A run of records:
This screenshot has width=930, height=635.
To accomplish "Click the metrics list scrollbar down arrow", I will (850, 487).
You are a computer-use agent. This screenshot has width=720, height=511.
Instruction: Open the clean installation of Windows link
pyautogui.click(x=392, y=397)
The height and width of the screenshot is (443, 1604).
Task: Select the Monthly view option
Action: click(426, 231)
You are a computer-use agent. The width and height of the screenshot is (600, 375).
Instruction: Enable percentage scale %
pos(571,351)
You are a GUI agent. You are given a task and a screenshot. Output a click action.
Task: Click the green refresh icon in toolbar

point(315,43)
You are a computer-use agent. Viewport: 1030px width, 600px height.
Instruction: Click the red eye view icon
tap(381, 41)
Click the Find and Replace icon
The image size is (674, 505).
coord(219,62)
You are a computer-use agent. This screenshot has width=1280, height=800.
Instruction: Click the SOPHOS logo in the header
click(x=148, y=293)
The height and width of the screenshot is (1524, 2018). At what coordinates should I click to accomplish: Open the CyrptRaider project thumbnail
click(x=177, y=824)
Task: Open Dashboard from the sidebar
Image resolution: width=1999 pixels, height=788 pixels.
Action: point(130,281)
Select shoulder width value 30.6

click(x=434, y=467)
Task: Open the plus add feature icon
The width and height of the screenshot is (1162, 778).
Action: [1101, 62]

=== Request ===
Output the lines of these records as a numbered list, skipping the blank lines.

=== The solution ===
1. This screenshot has width=930, height=635.
2. To accomplish "Click the metrics list scrollbar down arrow", I will (850, 487).
3. You are a computer-use agent. This screenshot has width=720, height=511.
4. Instruction: Open the clean installation of Windows link
5. pyautogui.click(x=392, y=397)
6. The height and width of the screenshot is (443, 1604).
7. Task: Select the Monthly view option
8. Action: click(426, 231)
9. You are a computer-use agent. The width and height of the screenshot is (600, 375).
10. Instruction: Enable percentage scale %
11. pos(571,351)
12. You are a GUI agent. You are given a task and a screenshot. Output a click action.
13. Task: Click the green refresh icon in toolbar
14. point(315,43)
15. You are a computer-use agent. Viewport: 1030px width, 600px height.
16. Instruction: Click the red eye view icon
17. tap(381, 41)
18. Click the Find and Replace icon
19. The image size is (674, 505).
20. coord(219,62)
21. You are a computer-use agent. This screenshot has width=1280, height=800.
22. Instruction: Click the SOPHOS logo in the header
23. click(x=148, y=293)
24. The height and width of the screenshot is (1524, 2018). At what coordinates should I click to accomplish: Open the CyrptRaider project thumbnail
25. click(x=177, y=824)
26. Task: Open Dashboard from the sidebar
27. Image resolution: width=1999 pixels, height=788 pixels.
28. Action: point(130,281)
29. Select shoulder width value 30.6
30. click(x=434, y=467)
31. Task: Open the plus add feature icon
32. The width and height of the screenshot is (1162, 778).
33. Action: [1101, 62]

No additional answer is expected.